#### [WHAT YOU ARE ASKED TO DO]
Reproduce the lines below verbatim, omitting the pictures from your reply.

#### [LISTED RECORDS]
******************************

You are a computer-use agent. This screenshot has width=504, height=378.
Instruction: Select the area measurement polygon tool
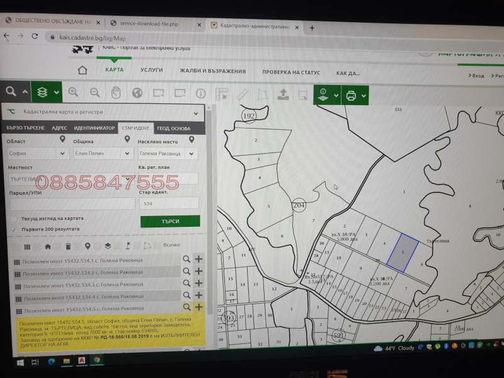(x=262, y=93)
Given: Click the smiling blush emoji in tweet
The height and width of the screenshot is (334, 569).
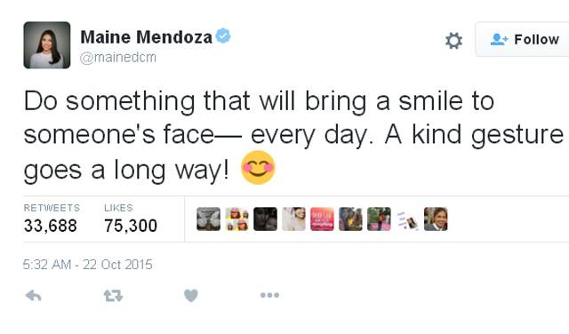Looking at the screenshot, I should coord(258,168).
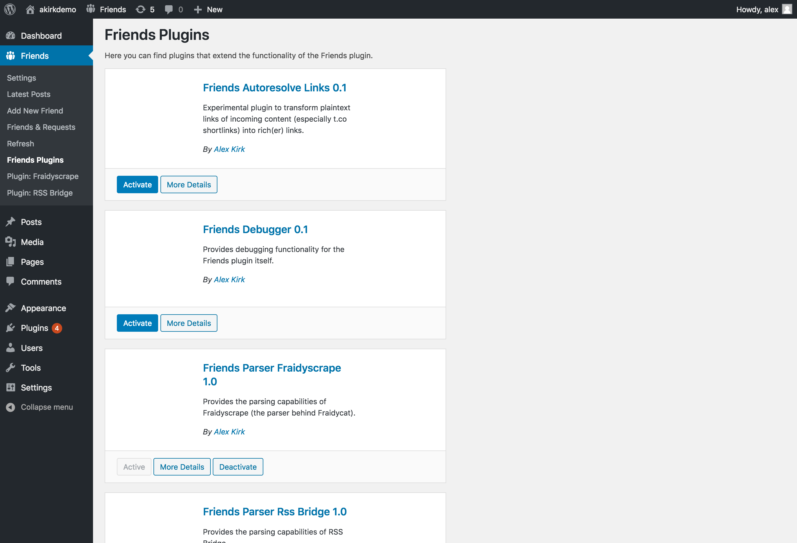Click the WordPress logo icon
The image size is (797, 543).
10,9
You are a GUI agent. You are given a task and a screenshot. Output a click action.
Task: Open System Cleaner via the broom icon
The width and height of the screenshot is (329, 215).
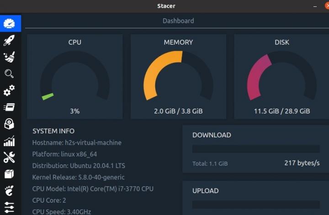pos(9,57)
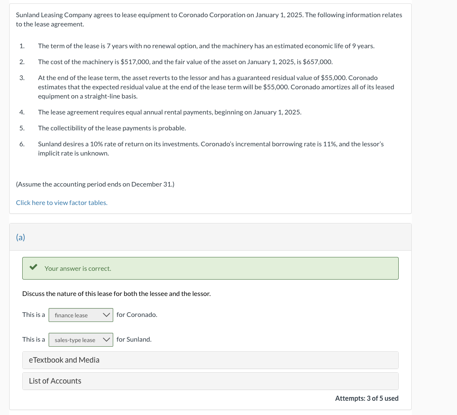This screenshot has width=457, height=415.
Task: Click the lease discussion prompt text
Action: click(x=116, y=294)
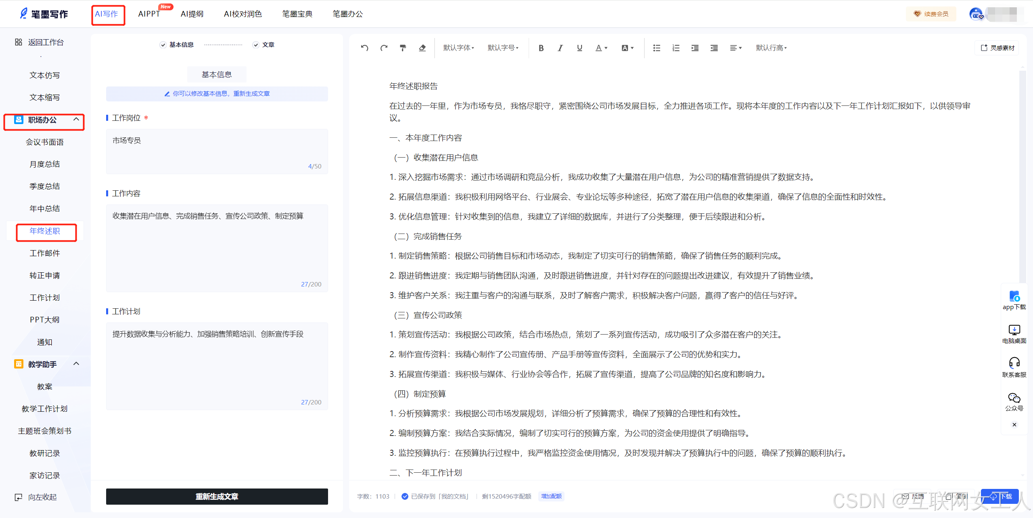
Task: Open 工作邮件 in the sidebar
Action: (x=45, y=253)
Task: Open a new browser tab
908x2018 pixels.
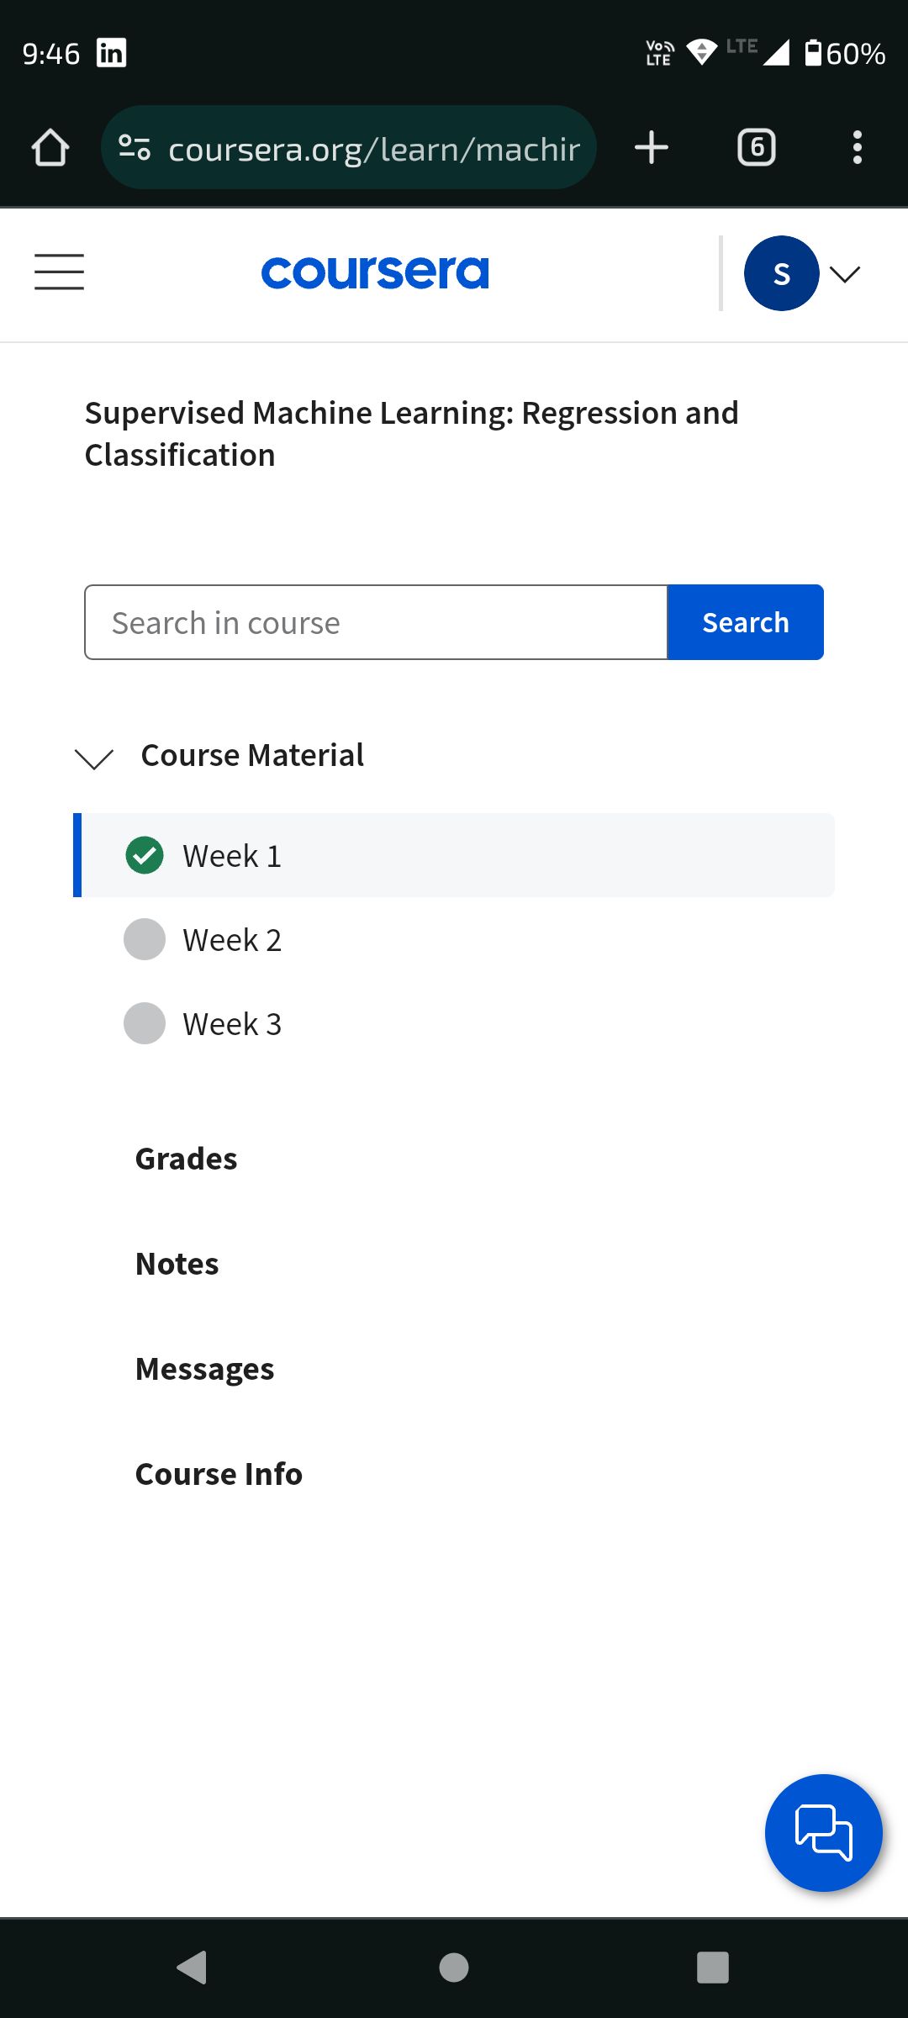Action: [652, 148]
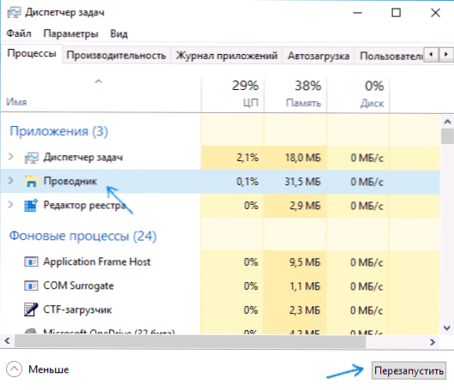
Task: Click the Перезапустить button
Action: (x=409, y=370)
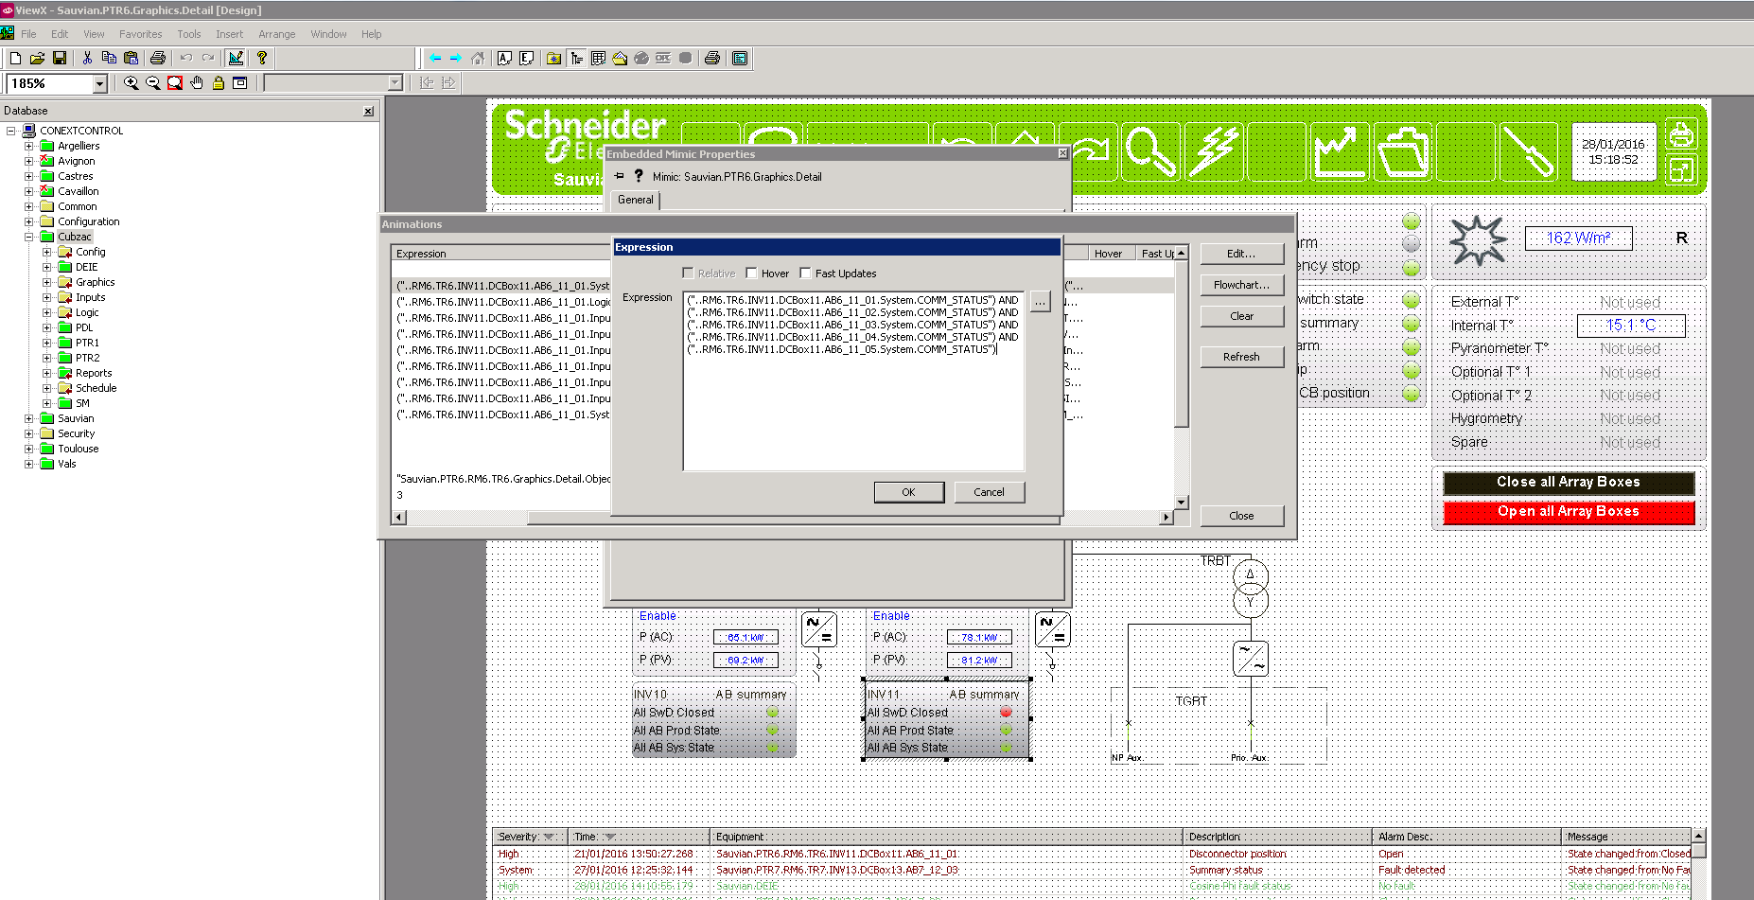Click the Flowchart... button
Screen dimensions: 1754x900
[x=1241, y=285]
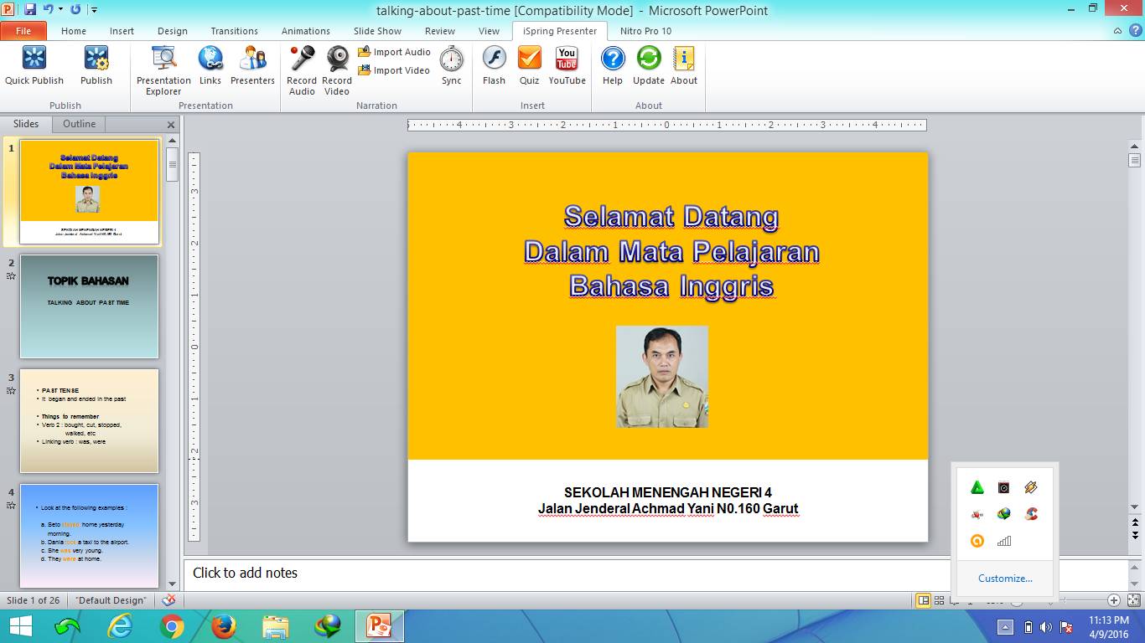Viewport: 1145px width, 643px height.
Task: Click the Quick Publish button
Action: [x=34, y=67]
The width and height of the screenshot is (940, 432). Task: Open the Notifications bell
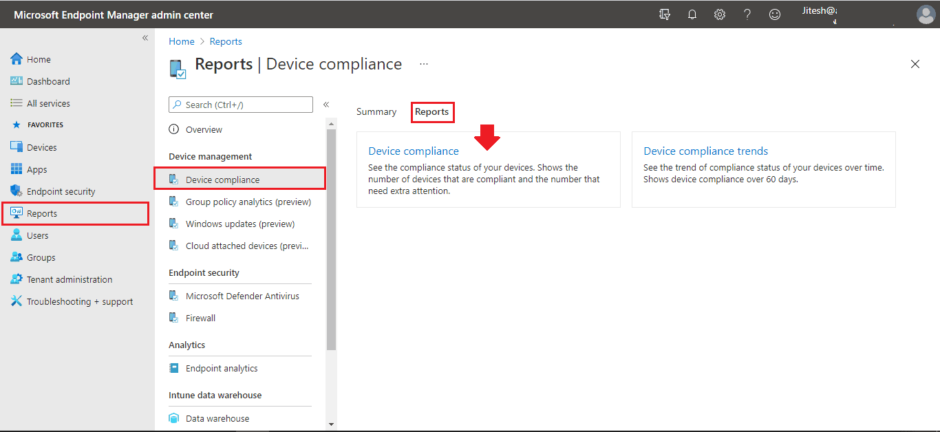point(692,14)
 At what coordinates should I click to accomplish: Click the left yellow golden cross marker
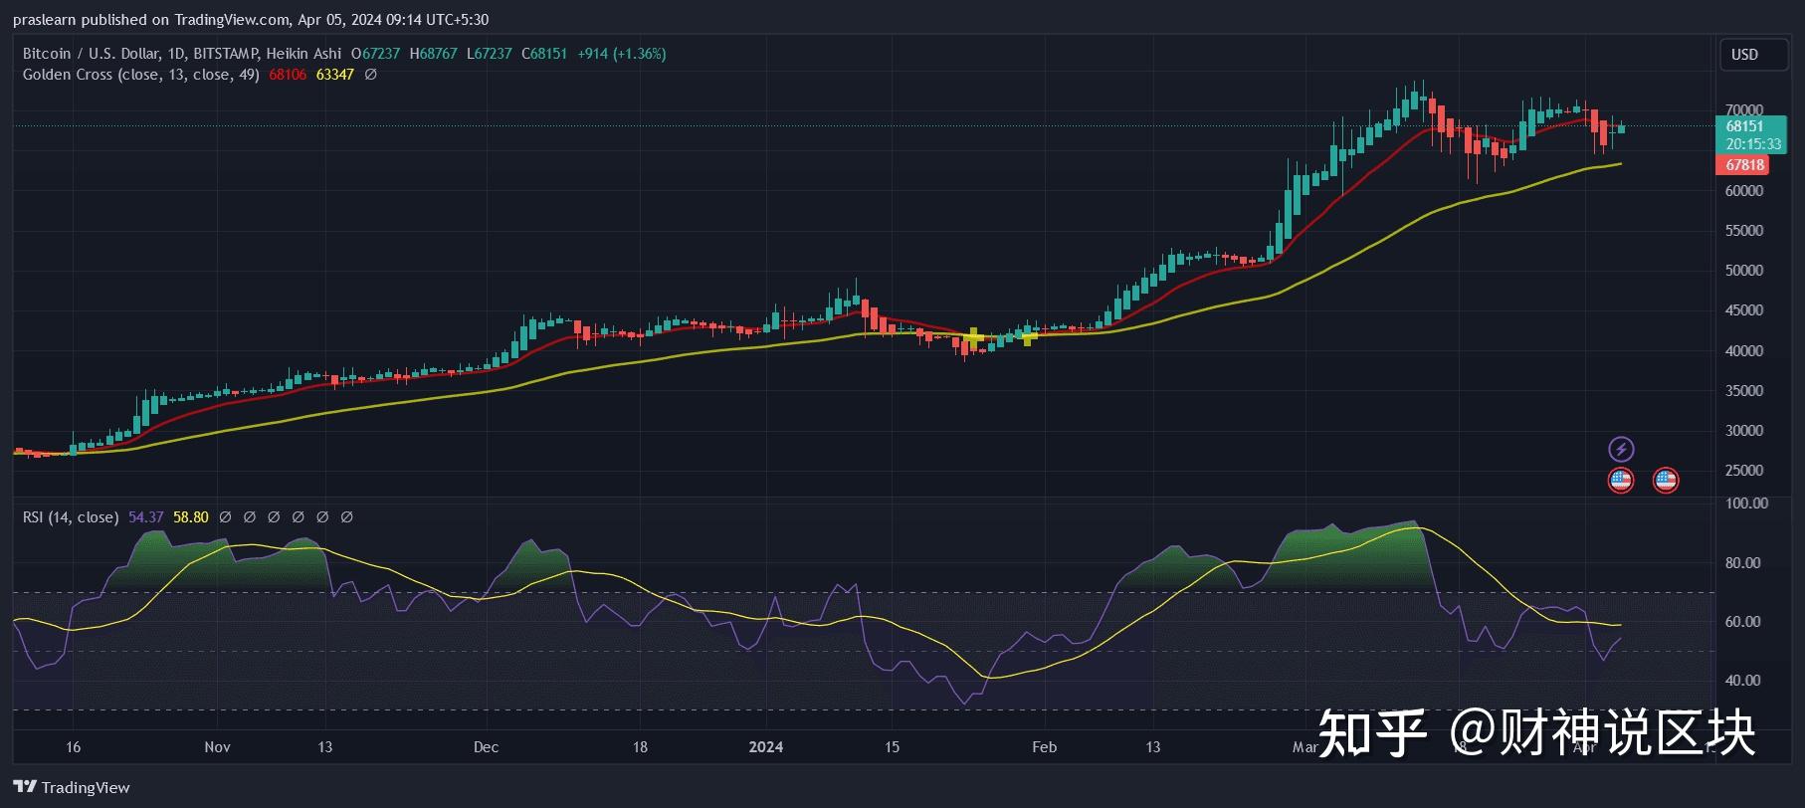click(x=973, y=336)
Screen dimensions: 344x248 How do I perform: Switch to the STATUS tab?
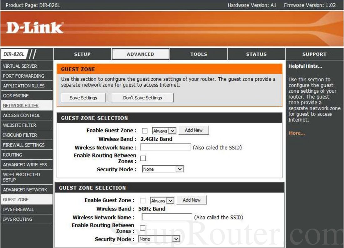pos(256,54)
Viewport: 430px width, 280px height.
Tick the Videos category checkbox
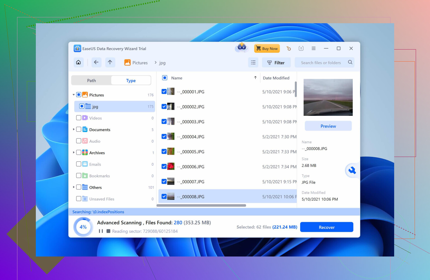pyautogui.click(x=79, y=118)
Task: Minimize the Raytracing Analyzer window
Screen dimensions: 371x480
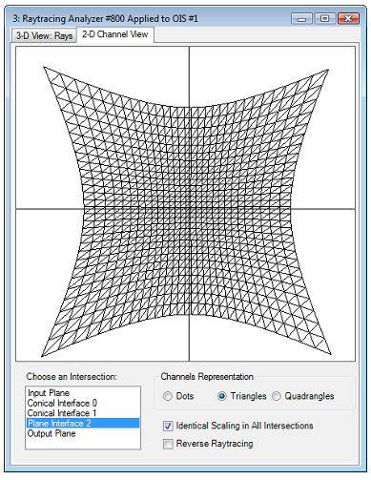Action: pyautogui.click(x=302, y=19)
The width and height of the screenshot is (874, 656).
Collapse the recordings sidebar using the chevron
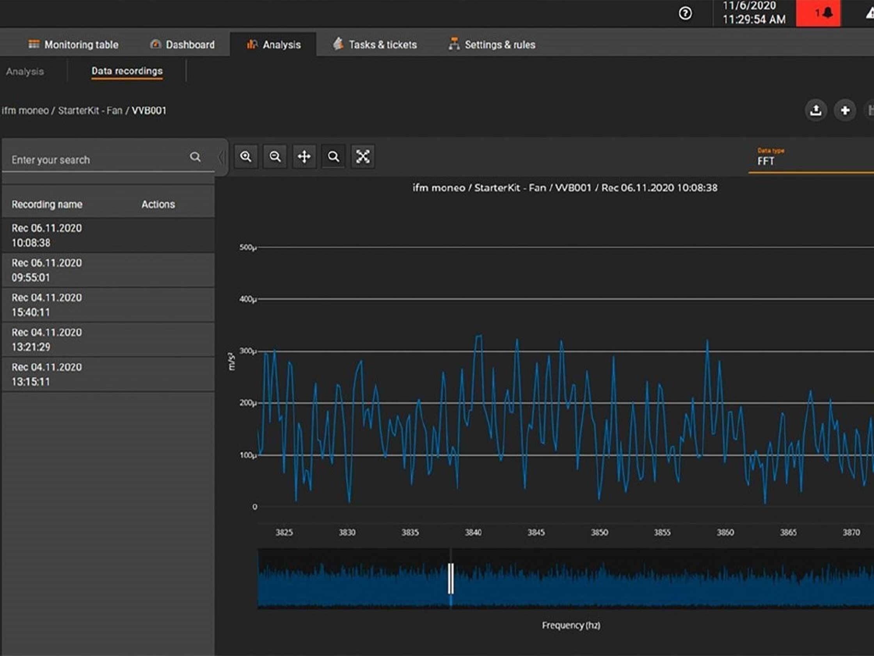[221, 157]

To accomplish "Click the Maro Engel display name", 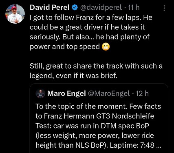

******************************

#### [SOLUTION FOR THIS EXERCISE]
You are a computer-use agent. This screenshot has width=504, height=378.
Instruction: Select the area measurement polygon tool
(x=262, y=93)
Given: Click the smiling blush emoji in tweet
The height and width of the screenshot is (334, 569).
Looking at the screenshot, I should coord(258,168).
Click the WordPress logo icon
The image size is (797, 543).
10,9
You are a GUI agent. You are given a task and a screenshot. Output a click action.
Task: Open System Cleaner via the broom icon
The width and height of the screenshot is (329, 215).
pos(9,57)
This screenshot has width=457, height=415.
Task: Click the lease discussion prompt text
Action: click(x=116, y=294)
Task: Open 工作邮件 in the sidebar
Action: (x=45, y=253)
Task: Open a new browser tab
908x2018 pixels.
Action: [652, 148]
Task: Click the Перезапустить button
Action: (x=409, y=370)
Click the Flowchart... button
Screen dimensions: 1754x900
[x=1241, y=285]
Viewport: 1145px width, 643px height.
Task: Click the Quick Publish button
Action: [x=34, y=67]
The width and height of the screenshot is (940, 432). Task: Open the Notifications bell
point(692,14)
 At what coordinates should I click to accomplish: Click the left yellow golden cross marker
click(x=973, y=336)
Screen dimensions: 344x248 How do I perform: Switch to the STATUS tab?
pos(256,54)
Viewport: 430px width, 280px height.
Tick the Videos category checkbox
pyautogui.click(x=79, y=118)
Task: Minimize the Raytracing Analyzer window
Screen dimensions: 371x480
Action: pyautogui.click(x=302, y=19)
The width and height of the screenshot is (874, 656).
Collapse the recordings sidebar using the chevron
[221, 157]

To accomplish "Click the Maro Engel display name", 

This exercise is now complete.